EXTRAIT FOURNI →
• • • • •

En Belgique, le ministère de la Justice a transmis il y a deux mois des consignes afin que les messages racistes ou haineux diffusés sur Internet fassent l'objet d'une attention particulière de la part des autorités. De la même manière qu'en France, la lutte contre ce phénomène - qui se constate notamment sur les réseaux sociaux - est porté en priorité par l'exécutif.
En mars dernier, le président de la République promettait qu’il veillerait à « contraindre » les réseaux sociaux (Twitter, Facebook,…) à fournir les noms des auteurs de messages de haine, et ce pour qu’il y ait « dissuasion et répression ». François Hollande le lançait, fermement : « L’espace de liberté qu’est Internet ne doit en aucun cas être utilisé à des fins de propagande de haine ». Depuis, Twitter à certes accepté de livrer à la justice les données d’identification de certains de ses utilisateurs dans le cadre de l’affaire « #UnBonJuif », mais les problèmes demeurent, comme l’illustre la récente plainte du comité IDAHO suite à un déversement de tweets homophobes (voir notre article).
Les autorités judiciaires vont porter une « attention particulière » à la cyberhaine
Mais la France n’est pas le seul pays dans lequel les propos tenus par quelques internautes posent problème. Dans une circulaire en date du 17 juin dernier, le Collège des procureurs généraux de Belgique s’inquiète des discriminations et autres délits de haine commis grâce à Internet et aux réseaux sociaux. Dans ce document (PDF), les autorités indiquent d’ailleurs qu’elles veulent désormais accorder « une attention particulière » à la recherche de ce type d’infractions.

• • • • •

DONNÉES PRÉSENTÉES →

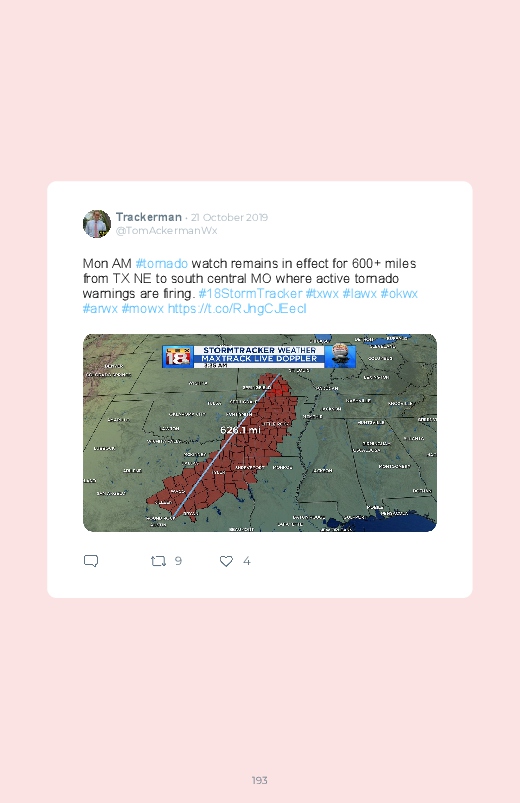Click the StormTracker Weather banner on map
Image resolution: width=520 pixels, height=803 pixels.
[x=259, y=356]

• • • • •

TRAVAIL DEMANDÉ A →
D'après l'extrait sur la cyberhaine, quelle instance belge a rédigé la circulaire du 17 juin ?
TRAVAIL DEMANDÉ B →
Rédigez la suite de l'extrait sur la cyberhaine en partant de sa dernière phrase.
Les données proviennent d'une source distincte de l'extrait sur la cyberhaine.

RÉPONSE ATTENDUE A →
Le Collège des procureurs généraux de Belgique.

RÉPONSE ATTENDUE B →
La circulaire décrit la procédure à suivre en cas de découverte d’un acte de « cyberhaine » - cette notion étant décrite comme se rapportant « aux expressions de haine (harcèlement, brimades, insultes, propos discriminatoires) sur internet à l’encontre de personnes en raison de leur couleur de peau, leur prétendue race, leur origine, leur sexe, leur orientation sexuelle, leurs convictions philosophiques ou religieuses, leur handicap, leur maladie, leur âge… ». Par exemple, si un magistrat se trouve face à un site Internet en « .be » et dont le contenu est contraire aux lois « anti-discrimination », il est indiqué qu’il lui est possible de faire usage de l’article 39 bis §3 du Code d’instruction criminelle, à partir duquel il pourra prendre un réquisitoire imposant au gestionnaire des noms de domaines situés sur le territoire belge de bloquer le site à la racine.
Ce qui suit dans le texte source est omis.